Но чем больше расписывала фрау Лиза отвратительное безобразие своего альрауна, тем с большей горячностью уверял ее пастор, что она в безумном своем ослеплении не заслужила столь драгоценного дара, благословения небес, ниспославших ей дивного мальчика, и наконец, распалившись гневом, с крошкой Цахесом на руках вбежал в дом и запер за собой дверь на засов.
Словно окаменев, стояла фрау Лиза перед дверьми пасторского дома и не знала, что ей обо всем этом и думать. «Что же это, господи, — рассуждала она сама с собой, — стряслось с нашим почтенным пастором, с чего это ему так сильно полюбился крошка Цахес и он принимает этого глупого карапуза за красивого и разумного мальчика? Ну, да поможет бог доброму господину, он снял бремя с моих плеч и взвалил его на себя, пусть поглядит, каково-то его нести! Эге, как легка стала корзина, с тех пор как не сидит в ней крошка Цахес, а с ним — и тяжкая забота!»
И тут фрау Лиза, взвалив корзину на спину, весело и беспечально пошла своим путем.
Что же касается канониссы фон Розеншен или, как она еще называла себя, Розенгрюншен, то ты, благосклонный читатель, — когда бы и вздумалось мне еще до поры до времени помолчать, — все же бы догадался, что тут было сокрыто какое-то особое обстоятельство. Ибо то, что добросердечный пастор почел крошку Цахеса красивым и умным и принял, как родного сына, объясняется не чем иным, как таинственным воздействием ее рук, погладивших малыша по голове и расчесавших ему волосы.
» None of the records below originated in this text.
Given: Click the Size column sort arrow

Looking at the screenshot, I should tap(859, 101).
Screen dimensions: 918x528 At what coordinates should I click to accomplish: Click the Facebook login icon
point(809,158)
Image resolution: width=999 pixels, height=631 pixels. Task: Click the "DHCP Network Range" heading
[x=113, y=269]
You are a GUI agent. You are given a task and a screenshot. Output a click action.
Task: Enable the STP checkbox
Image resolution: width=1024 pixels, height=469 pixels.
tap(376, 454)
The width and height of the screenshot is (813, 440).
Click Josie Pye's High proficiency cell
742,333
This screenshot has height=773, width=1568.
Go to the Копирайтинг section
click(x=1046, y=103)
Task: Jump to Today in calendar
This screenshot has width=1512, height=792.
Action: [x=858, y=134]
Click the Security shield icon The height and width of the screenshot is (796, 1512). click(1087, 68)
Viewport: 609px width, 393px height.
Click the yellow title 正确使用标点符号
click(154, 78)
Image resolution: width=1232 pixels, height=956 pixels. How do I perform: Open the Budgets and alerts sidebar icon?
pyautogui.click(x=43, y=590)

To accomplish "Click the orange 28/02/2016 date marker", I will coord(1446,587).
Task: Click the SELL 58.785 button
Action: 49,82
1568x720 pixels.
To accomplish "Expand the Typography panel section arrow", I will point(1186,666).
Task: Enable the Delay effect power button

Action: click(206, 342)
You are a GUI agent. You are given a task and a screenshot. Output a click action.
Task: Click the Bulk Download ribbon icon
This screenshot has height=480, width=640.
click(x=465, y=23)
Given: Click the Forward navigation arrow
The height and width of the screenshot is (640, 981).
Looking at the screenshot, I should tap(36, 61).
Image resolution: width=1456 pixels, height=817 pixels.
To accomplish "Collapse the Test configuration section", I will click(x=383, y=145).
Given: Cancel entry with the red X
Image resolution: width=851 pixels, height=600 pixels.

Однако, любезный читатель, невзирая на твою глубочайшую прозорливость, ты все же можешь впасть в заблуждение или, к великому ущербу для нашего повествования, перескочить через множество страниц, чтобы поскорее разузнать об этой таинственной канониссе; поэтому уж лучше я сам без промедления расскажу тебе все, что знаю сам об этой достойной даме.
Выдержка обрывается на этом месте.